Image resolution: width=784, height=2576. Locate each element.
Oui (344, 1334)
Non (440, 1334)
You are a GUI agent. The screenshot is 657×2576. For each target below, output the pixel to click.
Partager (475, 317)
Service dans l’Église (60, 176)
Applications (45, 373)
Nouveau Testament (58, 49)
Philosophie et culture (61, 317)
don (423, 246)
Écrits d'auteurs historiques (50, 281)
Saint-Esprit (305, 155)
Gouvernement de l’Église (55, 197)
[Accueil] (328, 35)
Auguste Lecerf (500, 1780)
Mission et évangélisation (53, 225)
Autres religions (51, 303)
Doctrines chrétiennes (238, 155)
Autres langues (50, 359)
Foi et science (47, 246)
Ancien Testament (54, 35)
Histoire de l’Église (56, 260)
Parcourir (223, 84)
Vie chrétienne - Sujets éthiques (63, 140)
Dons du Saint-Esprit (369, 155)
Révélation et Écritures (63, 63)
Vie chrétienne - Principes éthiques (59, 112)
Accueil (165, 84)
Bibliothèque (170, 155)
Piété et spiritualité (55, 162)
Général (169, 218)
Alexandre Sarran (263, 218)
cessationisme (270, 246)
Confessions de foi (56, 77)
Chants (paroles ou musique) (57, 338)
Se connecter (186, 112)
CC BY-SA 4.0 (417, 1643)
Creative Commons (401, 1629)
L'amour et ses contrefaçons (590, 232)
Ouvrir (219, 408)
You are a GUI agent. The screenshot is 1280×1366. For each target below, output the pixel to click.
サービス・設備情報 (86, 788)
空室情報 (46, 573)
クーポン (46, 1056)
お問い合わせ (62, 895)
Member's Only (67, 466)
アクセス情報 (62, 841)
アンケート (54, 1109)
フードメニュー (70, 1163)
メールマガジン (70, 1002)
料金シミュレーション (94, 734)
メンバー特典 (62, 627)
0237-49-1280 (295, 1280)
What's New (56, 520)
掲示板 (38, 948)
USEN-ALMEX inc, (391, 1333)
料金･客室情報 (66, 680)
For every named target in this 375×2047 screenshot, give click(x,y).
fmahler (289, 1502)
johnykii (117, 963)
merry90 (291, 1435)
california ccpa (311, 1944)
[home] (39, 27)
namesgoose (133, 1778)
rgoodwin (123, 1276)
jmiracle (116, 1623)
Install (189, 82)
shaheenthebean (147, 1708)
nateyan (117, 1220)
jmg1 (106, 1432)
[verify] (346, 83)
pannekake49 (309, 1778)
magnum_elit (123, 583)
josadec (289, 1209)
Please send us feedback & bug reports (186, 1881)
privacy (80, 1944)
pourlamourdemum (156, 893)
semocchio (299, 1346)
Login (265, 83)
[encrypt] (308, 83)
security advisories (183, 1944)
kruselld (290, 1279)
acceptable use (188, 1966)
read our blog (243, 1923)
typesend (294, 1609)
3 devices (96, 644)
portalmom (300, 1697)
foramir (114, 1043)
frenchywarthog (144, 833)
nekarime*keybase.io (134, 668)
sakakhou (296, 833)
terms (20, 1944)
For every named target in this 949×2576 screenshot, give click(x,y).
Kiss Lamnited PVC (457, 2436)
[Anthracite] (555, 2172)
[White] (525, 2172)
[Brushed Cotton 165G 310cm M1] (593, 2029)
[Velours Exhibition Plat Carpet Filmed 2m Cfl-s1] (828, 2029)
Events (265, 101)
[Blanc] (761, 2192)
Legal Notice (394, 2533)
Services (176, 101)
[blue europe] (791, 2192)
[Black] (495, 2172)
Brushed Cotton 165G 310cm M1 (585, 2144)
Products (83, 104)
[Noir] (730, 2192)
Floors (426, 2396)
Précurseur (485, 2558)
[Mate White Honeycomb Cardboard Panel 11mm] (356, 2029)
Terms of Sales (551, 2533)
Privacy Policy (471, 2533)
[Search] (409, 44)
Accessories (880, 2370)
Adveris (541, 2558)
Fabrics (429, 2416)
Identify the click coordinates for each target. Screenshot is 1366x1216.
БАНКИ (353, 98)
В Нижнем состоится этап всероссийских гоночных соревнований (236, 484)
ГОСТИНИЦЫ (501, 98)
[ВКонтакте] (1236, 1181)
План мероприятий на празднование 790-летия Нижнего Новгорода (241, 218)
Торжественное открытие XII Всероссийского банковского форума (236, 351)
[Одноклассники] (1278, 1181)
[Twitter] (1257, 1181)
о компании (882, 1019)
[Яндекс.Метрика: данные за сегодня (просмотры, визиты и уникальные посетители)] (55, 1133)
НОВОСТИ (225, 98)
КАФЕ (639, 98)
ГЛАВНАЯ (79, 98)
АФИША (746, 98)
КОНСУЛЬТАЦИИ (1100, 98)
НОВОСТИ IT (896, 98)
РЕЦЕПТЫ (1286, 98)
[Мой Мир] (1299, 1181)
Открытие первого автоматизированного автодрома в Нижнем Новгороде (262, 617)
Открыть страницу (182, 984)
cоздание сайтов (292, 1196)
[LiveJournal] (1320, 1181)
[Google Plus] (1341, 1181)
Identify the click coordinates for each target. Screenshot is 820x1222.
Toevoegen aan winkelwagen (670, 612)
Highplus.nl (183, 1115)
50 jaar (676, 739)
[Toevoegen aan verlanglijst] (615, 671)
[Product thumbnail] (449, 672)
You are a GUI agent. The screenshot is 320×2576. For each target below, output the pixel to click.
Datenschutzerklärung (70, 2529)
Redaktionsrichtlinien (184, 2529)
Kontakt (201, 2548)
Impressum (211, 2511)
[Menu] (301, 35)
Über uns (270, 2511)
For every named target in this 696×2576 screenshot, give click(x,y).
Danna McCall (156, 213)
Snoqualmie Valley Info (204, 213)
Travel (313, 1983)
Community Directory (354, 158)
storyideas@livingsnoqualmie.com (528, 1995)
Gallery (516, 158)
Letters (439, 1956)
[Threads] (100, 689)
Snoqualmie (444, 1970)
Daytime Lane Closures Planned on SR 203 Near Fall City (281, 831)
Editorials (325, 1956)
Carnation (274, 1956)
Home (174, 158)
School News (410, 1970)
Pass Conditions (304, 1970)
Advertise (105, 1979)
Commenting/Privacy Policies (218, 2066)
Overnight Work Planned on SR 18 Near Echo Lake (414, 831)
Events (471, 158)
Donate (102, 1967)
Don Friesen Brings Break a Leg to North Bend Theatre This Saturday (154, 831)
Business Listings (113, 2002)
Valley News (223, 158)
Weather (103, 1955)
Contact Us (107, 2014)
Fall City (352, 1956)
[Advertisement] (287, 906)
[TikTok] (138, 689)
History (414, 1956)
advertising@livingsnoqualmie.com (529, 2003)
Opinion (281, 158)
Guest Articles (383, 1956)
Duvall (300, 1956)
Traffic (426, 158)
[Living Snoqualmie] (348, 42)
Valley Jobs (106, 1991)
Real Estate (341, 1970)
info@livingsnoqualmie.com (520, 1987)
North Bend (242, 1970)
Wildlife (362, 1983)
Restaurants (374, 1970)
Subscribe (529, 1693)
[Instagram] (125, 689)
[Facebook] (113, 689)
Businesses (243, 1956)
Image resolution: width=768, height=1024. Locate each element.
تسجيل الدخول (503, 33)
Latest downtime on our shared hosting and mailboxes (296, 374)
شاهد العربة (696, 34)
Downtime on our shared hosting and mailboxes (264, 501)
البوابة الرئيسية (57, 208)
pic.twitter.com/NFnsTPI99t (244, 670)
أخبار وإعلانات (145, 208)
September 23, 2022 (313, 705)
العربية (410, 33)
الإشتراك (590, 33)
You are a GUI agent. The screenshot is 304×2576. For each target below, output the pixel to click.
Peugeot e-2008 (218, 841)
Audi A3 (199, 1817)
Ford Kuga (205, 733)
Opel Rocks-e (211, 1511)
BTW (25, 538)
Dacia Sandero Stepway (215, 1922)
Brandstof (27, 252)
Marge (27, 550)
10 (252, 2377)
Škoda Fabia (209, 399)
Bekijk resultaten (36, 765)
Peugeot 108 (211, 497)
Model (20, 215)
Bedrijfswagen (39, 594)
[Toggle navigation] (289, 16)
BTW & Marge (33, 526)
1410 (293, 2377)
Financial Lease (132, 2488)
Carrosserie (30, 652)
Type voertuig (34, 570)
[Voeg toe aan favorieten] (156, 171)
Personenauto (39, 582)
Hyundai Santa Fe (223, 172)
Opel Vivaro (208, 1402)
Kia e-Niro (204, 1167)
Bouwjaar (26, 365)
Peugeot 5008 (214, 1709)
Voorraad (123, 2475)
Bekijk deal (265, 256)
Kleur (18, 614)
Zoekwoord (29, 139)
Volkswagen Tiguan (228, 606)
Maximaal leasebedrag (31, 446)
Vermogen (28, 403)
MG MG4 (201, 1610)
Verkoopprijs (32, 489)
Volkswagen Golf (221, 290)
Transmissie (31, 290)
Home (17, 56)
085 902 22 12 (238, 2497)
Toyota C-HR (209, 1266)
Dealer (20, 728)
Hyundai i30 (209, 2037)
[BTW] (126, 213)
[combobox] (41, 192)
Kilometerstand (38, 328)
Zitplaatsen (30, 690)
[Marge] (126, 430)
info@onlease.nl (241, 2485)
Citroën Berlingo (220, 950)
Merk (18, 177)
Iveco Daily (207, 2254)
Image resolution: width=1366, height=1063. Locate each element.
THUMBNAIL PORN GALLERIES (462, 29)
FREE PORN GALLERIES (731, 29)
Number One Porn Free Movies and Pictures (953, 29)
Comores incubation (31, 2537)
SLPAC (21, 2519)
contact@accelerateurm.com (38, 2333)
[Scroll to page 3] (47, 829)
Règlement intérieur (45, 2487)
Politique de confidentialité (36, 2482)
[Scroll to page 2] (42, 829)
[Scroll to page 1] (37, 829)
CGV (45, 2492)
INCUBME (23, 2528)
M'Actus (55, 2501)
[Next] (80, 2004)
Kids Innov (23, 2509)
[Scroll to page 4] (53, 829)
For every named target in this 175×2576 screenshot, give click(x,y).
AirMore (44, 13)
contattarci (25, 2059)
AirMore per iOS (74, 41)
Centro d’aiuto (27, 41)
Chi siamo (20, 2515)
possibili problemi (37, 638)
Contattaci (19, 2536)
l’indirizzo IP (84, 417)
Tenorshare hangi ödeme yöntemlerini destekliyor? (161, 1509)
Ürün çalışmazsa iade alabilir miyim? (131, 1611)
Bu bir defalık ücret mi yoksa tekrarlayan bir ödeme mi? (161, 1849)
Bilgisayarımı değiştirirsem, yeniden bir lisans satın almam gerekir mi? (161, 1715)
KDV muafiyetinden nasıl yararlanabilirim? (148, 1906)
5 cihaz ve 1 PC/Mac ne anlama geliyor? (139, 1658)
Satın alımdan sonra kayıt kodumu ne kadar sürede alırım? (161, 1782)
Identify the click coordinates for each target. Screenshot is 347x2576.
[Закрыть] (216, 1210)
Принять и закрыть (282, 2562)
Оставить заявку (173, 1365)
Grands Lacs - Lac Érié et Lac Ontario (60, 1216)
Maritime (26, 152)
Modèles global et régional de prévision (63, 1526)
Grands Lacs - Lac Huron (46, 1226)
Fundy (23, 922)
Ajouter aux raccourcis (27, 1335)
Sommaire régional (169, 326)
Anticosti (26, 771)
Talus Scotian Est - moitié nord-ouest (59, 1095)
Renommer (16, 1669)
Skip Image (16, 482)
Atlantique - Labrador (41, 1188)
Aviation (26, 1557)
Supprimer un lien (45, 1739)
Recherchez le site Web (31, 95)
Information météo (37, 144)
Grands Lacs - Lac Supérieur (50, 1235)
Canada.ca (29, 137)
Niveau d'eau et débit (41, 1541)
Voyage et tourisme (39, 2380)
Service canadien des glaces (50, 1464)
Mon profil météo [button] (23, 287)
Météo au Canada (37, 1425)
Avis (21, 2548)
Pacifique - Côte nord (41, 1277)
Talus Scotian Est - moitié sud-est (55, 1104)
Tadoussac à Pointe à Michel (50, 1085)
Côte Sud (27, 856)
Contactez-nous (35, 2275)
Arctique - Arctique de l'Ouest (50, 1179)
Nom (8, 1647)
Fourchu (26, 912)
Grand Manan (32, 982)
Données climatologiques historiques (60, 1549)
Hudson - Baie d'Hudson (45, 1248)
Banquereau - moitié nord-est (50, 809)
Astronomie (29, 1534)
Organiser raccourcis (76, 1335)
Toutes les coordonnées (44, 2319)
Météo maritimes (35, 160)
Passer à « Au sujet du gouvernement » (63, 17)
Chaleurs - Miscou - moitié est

** What is expected **
Repeat the entries above verbatim, but only from the line that has "0237-49-1280 (295, 1280)" down to the line that has "jmg1 (106, 1432)", inclusive.

** Your solution **
0237-49-1280 (295, 1280)
What's New (56, 520)
掲示板 (38, 948)
USEN-ALMEX inc, (391, 1333)
料金･客室情報 (66, 680)
For every named target in this 375×2047 screenshot, give click(x,y).
fmahler (289, 1502)
johnykii (117, 963)
merry90 (291, 1435)
california ccpa (311, 1944)
[home] (39, 27)
namesgoose (133, 1778)
rgoodwin (123, 1276)
jmiracle (116, 1623)
Install (189, 82)
shaheenthebean (147, 1708)
nateyan (117, 1220)
jmg1 (106, 1432)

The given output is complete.